Monday, July 6, 2009

Belonging


"Why should I feel intrusion?
Why be afraid of what we do not understand?
To eliminate exclusion
Cut out the differences to feel like we belong."

Dave Matthews Band From Squirm: Big Whiskey and the GrooGrux King



I do a fair amount of reading about evolution and behavior. One of the questions that is often asked by evolutionists for a given characteristic of a species is "What advantage does that characteristic give to that species?"

In the case of religion, for example, why is religion so pervasive across the globe? It has come into existence independently in almost all cultures. Richard Dawkins suggests in 'The God Delusion' that it was a perhaps a function of safety. As children our minds are given to believe whatever our parents tell us without much question. What advantage is this? It keeps us from wandering out into the forest at night, from crossing the street, or from doing any other number of otherwise dangerous things of which we'd be unaware at a young age. This prepares our minds to accept religion as children and, while we stop believing in Santa Clause and the tooth fairy, we are taught the stakes of stopping our belief in God to be much more ominous.

So why is it that we feel a need to belong? A need to find a cause bigger than ourselves? One theory is that as our species became migratory and increasingly became more effective at hunting in groups versus alone, that our ability to communicate and work together evolved alongside. It is an easy extension to imagine that those who cooperated well and contributed the most to the group were valued and tended to survive and thrive. Additionally, as we migrated it was inevitable that we encountered others and classified these groups as 'them'. How can we identify 'them'? We look for differences between our group and theirs. Different became threatening. Different became 'bad'. The corollary is that the similarities became 'good'.

I believe that this persists today. People are no longer necessarily threatening, but we seek in-group identification in evaluating others. We may see ourselves as white or black, upper or middle class, women or men. He's tall, she's fat, those boys are jocks, those kids are geeks. When you meet someone, similarities are focused on. You may have the same hometown, your children may be the same ages, you may have the same favorite band, or the same hobby, or you follow the same sports team. We seek similarities and undervalue or flat out dismiss someone that is different.

In reality, the differences are what adds value to our lives. This sounds cliché but consider, really consider, that there can be no white without black. No tall without those that are short. In evolution, if things didn't change randomly, an environmental change could spell catastrophe for a species. If the peppered moth didn't adapt its color to match soot-covered industrial England, it would have been snatched up by it's predators. The same holds true for the finches on the Galapagos Islands. Threatened by drought and famine, the birds without the tools to survive died out. The total population plunged by 85% and the remaining birds were larger with deeper and longer, basically stronger, beaks. This advantage allowed them to eat less accessible seeds which became their sustenance. Nature selected them to live. Their differences became their survival.

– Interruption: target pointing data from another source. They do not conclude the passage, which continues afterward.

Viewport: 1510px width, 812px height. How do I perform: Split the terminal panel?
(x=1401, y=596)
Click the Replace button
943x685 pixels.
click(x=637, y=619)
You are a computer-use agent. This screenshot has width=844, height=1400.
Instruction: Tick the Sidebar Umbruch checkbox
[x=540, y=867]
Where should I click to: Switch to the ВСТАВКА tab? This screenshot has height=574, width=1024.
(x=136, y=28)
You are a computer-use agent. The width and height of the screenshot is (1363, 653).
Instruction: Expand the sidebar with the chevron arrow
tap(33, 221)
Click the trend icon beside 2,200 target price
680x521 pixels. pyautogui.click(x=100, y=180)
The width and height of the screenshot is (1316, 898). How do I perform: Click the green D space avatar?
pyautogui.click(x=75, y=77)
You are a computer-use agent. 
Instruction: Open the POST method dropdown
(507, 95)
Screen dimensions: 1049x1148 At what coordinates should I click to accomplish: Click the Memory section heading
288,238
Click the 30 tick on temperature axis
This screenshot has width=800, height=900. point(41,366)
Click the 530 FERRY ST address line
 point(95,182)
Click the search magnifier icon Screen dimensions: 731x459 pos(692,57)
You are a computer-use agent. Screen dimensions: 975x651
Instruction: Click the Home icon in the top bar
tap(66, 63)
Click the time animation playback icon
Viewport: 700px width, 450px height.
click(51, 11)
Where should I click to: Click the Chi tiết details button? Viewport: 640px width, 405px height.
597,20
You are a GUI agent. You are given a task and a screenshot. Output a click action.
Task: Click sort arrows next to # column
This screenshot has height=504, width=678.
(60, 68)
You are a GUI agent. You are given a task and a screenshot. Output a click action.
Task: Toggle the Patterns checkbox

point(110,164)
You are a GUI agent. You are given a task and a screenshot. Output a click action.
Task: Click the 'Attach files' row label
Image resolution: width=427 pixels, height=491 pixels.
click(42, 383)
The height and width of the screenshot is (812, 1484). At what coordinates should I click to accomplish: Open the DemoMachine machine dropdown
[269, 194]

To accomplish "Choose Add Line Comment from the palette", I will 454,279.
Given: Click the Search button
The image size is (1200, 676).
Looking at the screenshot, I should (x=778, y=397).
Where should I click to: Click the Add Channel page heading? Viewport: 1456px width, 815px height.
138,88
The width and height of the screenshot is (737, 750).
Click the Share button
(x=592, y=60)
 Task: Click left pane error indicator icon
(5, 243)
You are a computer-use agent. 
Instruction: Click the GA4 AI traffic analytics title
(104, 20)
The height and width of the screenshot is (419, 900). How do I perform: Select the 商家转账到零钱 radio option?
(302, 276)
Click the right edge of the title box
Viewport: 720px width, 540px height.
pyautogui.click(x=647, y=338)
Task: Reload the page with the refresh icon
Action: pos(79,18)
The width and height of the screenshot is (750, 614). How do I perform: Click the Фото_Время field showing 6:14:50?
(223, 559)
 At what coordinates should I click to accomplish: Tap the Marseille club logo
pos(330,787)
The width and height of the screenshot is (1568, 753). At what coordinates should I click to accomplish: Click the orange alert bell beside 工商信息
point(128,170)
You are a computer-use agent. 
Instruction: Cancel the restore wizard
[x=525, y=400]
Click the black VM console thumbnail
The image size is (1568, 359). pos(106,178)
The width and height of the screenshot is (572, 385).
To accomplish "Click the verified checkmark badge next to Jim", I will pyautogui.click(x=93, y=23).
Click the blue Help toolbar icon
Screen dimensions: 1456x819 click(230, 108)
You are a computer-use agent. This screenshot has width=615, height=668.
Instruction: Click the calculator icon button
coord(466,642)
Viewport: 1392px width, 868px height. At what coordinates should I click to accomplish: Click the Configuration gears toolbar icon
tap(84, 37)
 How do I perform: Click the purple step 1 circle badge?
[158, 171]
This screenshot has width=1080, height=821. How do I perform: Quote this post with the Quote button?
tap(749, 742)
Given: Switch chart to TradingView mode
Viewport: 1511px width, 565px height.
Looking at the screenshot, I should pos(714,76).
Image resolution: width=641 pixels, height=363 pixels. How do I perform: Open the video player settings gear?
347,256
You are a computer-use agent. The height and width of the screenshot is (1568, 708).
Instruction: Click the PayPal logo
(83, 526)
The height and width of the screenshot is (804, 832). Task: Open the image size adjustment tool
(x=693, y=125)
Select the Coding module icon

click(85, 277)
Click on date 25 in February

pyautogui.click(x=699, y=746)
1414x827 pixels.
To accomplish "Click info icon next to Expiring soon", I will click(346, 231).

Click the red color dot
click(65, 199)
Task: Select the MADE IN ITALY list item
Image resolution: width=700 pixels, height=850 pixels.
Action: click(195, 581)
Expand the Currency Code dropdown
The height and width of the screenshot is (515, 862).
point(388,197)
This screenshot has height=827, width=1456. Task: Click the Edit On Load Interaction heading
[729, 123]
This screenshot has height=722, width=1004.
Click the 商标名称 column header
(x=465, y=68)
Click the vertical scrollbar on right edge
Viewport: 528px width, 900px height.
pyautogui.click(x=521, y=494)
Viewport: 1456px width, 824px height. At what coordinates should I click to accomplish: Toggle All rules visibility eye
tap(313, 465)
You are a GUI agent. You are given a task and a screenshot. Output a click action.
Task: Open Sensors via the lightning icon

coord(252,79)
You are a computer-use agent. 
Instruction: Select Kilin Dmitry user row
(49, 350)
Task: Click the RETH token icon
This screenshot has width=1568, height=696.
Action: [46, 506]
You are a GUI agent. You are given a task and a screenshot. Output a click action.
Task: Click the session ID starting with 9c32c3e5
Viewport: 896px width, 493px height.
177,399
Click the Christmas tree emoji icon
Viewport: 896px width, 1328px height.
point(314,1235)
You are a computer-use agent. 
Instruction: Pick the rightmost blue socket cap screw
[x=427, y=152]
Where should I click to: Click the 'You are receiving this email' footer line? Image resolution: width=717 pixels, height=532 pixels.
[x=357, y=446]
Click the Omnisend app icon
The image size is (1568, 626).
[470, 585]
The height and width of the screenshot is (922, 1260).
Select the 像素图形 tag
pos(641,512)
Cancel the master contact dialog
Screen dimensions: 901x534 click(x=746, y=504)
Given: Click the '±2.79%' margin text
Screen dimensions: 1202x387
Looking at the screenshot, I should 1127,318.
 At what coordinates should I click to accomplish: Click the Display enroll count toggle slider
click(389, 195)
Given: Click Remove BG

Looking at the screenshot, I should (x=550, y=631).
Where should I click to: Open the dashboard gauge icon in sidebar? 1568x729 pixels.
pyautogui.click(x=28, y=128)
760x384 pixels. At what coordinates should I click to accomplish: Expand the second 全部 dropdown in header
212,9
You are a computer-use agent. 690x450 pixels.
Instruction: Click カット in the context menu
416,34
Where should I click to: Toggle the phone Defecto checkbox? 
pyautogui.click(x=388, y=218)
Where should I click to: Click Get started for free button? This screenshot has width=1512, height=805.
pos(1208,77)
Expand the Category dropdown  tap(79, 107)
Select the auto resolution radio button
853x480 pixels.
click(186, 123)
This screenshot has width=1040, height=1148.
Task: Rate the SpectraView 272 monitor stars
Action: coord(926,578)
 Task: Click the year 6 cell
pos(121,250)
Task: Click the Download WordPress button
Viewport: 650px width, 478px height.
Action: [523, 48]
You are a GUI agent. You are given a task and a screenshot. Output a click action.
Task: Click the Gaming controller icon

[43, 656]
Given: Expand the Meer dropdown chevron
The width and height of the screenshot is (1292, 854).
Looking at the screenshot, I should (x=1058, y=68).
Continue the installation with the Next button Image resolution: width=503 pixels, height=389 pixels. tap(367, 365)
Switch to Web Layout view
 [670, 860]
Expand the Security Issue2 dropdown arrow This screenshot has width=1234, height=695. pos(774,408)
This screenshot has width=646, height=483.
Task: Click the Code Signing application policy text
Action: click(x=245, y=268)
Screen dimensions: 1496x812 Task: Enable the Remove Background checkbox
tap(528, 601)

So now our challenge as the human species is to use our wonderfully adaptive brains to realize that our survival depends less on identifying 'us' and 'them' now, but seeing that we are all 'us' and lending our efforts to cooperation and compassion rather than differences and division. We can still seek to belong, but we just need to extend the membership of the in-group to include everyone. We're more similar than we are different anyway and that's what matters. The differences just keep things interesting.